The Board of Governors of the California Independent System Operator (ISO) has approved an update to its 2014-2016 strategic plan by adding a blueprint for dealing with challenges emerging in the energy industry while further greening the grid.
The document, released March 27 and called “Pursuing a Strategic Vision for a Sustainable Energy Future,” details changes on the horizon of the electricity landscape and ways the power grid operator can work to meet Gov. Jerry Brown’s recent call for 50% of the state’s energy to come from renewable sources. The board approved the plan at its meeting on March 26.
“This strategic vision outlines how the ISO will respond to a rapidly changing electric system,” said Steve Berberich, ISO president and chief executive officer. “We will keep our focus on reducing carbon, lowering costs and working collaboratively for everyone’s benefit, while maintaining a reliable grid.”
Richard Maullin, Chair of the ISO Board, explained that the vision statement was needed because of the rapid pace of change in the energy industry and the issues stemming from rising amounts of renewable energy integration into the power grid, including the growing occurrence of overgeneration, or producing excess power at times of the day when it’s not needed.
“The strategic vision summarizes the opportunities and challenges facing California and the West in the ongoing transition to a low-carbon electric grid, through the integration of more renewable energy generation into our power mix,” Maullin said. “The vision statement emphasizes strategies for matching supply with energy demand and coordinating usage to match energy production, and the benefits of enhanced regional cooperation for assuring grid reliability along with carbon reduction.”

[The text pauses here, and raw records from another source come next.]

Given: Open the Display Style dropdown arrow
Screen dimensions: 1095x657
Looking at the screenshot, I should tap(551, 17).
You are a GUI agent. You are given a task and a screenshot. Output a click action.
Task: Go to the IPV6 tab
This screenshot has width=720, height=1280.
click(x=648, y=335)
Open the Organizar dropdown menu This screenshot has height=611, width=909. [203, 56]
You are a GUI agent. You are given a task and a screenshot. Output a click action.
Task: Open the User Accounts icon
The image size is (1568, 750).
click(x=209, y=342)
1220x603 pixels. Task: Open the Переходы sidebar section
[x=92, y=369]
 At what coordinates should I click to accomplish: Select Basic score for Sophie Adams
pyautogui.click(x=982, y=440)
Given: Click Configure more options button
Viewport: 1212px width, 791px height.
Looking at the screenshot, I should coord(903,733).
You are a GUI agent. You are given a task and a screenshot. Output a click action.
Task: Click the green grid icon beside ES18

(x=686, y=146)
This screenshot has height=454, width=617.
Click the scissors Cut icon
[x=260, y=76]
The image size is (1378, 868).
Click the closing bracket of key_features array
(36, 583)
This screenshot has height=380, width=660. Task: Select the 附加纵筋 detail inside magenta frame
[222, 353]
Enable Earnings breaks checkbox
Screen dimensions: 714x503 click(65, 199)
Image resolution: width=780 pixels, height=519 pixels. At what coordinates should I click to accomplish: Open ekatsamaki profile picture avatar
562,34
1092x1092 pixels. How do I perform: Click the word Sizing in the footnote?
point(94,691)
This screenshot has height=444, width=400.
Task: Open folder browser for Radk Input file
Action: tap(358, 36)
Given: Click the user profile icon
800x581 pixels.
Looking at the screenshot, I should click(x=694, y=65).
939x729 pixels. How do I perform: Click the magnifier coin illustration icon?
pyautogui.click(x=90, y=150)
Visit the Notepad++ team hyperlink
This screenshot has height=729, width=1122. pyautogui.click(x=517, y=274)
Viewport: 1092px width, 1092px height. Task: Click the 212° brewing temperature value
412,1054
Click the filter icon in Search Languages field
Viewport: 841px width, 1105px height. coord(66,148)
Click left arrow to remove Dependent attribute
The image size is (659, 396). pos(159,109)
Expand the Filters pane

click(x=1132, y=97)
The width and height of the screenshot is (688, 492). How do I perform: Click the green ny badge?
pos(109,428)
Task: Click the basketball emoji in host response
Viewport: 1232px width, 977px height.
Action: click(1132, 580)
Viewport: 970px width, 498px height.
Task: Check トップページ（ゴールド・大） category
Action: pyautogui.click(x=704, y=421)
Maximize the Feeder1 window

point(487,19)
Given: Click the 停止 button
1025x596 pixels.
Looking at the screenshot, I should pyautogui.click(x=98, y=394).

The vision statement notes how some of this needed new capacity can be sited outside of California. “The western North America region is rich in renewable resources, from vast hydro resources in British Columbia and the northwest to geothermal generation in California, Nevada, Utah and Colorado, wind in Montana and Wyoming, and solar potential in the deserts of the southwest and Mexico,” it said. “Drawing resources from a larger geographic region smooths the peaks and valleys of energy supply and demand, adding flexibility and reliability to the grid.”